Advice from Doug Mcilroy

Attached by magnet to the wall of my office is a yellowed sheet of paper, evidently the tenth page of an internal Bell Labs memo by Doug McIlroy. Unfortunately, I don't have the rest of the note.

When this was written, in 1964, Bell Labs computing was for the most part done on IBM 7090 or 7094 equipment, mostly in batch mode, using an IBM 1401 to prepare tapes from card decks and print output, also transmitted by tape between the mainframe and the 1401. This kind of operation was typical of the age. Bell Labs was somewhat apart from the ordinary; the operating system was locally developed (BESYS), and there was a certain amount of advanced hardware attached. Some of this was in direct support of smooth batch operation, like gadgetry on the tape drives to crossbar the drives with their channels, and some was with display devices, like the PDP-7 computer used to control a Graphics II display system--this was the machine commandeered a bit later to build Unix on.

In the software area, besides BESYS itself, there was considerable language work, notably BLODI (essentially, early dataflow architecture) and Snobol (string processing). McIlroy's particular specialty at that stage was macro-processing, but he had and has broad interests.

1964 was also the time that the Multics project was at the point of beginning. Some of these thoughts either influenced the design of Multics or encouraged Bell Labs to take part in it. One in particular was important to us.
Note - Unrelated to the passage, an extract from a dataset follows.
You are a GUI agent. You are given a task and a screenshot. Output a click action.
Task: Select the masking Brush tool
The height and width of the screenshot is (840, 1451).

Here is the page-on-the-wall, retyped. A PDF scan (pretty big at 49K) scan of the original lets you see that it was produced on a typewriter (and also the damage over the years, and that the duplicated "when" phrase is historically accurate).

- 10 -

Summary--what's most important.

To put my strongest concerns into a nutshell:

1. We should have some ways of connecting programs like garden hose--screw in another segment when it becomes when it becomes necessary to massage data in another way. This is the way of IO also.

2. Our loader should be able to do link-loading and controlled establishment.

3. Our library filing scheme should allow for rather general indexing, responsibility, generations, data path switching.

4. It should be possible to get private system components (all routines are system components) for buggering around with.

M. D. McIlroy
October 11, 1964

What did Doug mean, and what came from the thoughts?

Point 1's garden hose connection analogy, though, is the one that ultimately whacked us on the head to best effect.